The sites, which are accessible to captains and lieutenants with a password, are windows onto the job of commanding soldiers and onto the unfathomable complexities of fighting urban guerrillas. Companycommand is divided into twelve areas, including Training, Warfighting, and Soldiers and Families, each of which is broken into discussion threads on everything from mortar attacks to grief counselling and dishonest sergeants. Some discussions are quite raw. Captains post comments on coping with fear, on motivating soldiers to break the taboo against killing, and on counselling suicidal soldiers. They advise each other on how to kick in doors and how to handle pregnant subordinates. Most captains now have access to the Internet at even the most remote bases in Iraq, and many say they’ll find at least ten or fifteen minutes every day to check the site. They post tricks they’ve learned or ask questions like this, which set off months of responses: “What has anyone tried to do to alleviate the mortar attacks on their forward operating bases?”

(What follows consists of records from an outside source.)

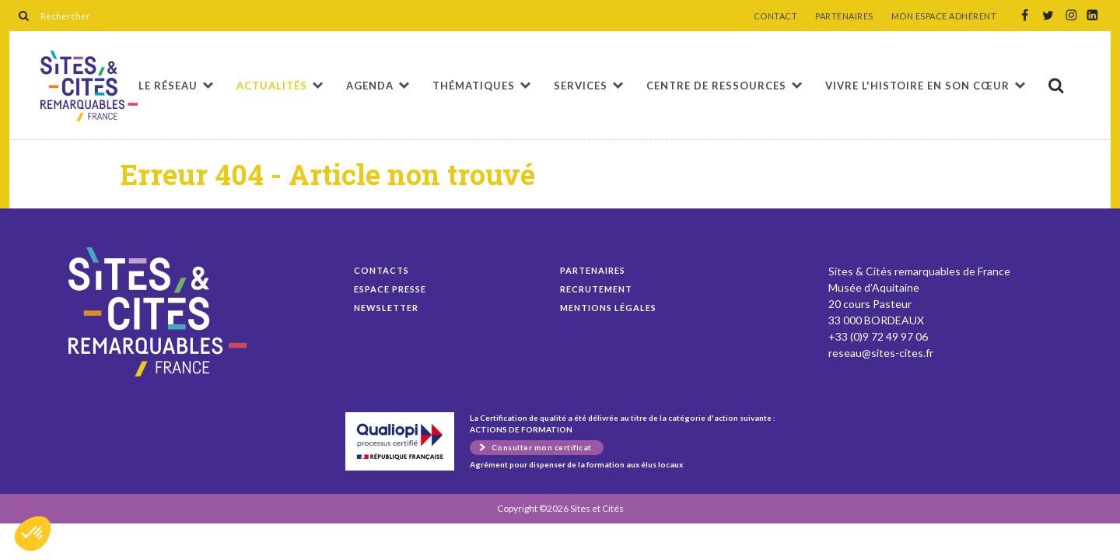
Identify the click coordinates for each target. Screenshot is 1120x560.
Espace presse (390, 289)
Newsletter (386, 308)
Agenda (370, 85)
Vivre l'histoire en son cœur (917, 85)
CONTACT (776, 16)
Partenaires (592, 270)
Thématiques (473, 85)
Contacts (381, 270)
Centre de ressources (716, 85)
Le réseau (168, 85)
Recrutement (596, 289)
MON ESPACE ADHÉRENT (944, 16)
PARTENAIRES (844, 16)
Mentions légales (608, 308)
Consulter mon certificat (542, 447)
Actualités (271, 85)
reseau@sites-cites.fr (880, 352)
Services (580, 85)
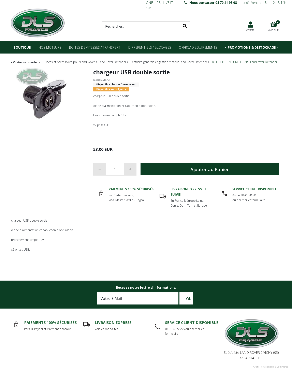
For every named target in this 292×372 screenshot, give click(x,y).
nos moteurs (49, 47)
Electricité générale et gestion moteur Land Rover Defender (168, 62)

Little by little, the Army is absorbing Companycommand.com and Platoonleader.org. In 2002, West Point put Platoonleader on its server, and a year later added Companycommand; both sites now have military addresses. The Army also began paying the Web site’s expenses. It sent all four of its founders to graduate school to earn Ph.D.s, so that they can become professors at West Point, where they will run the sites as part of their jobs. And the Army is starting to pay the Web sites the sincerest form of flattery: in April, the commanding general of the First Cavalry Division, Major General Peter Chiarelli, ordered up a conversation site for his officers. Cavnet, as it’s known, exists only on siprnet, and is vetted, as an official Army site. “We had a guy put up something that wasn’t within the rules of engagement,” Major Patrick Michaelis, who created the site, told me, “and within half an hour the staff judge-advocate guys put a response up.” But, of all the Web-based means of sharing combat information, Cavnet is the most immediate. While call is used mostly in training units in the U.S., and both Companycommand and Platoonleader are intended to build leadership skills and share general tips and tricks about fighting in Iraq, Cavnet is oriented, Michaelis said, to “the next patrol, six to nine hours out.” Lieutenant Keith Wilson, for example, read a “be on the look out” posting about insurgents who were wiring grenades behind posters of Moqtada al-Sadr, counting on Americans to detonate the explosives when they ripped the posters down. He spread the word among his men, and a few days later a soldier whom he’d sent to peel a poster off a wall peeked behind it first. Sure enough, a grenade was waiting.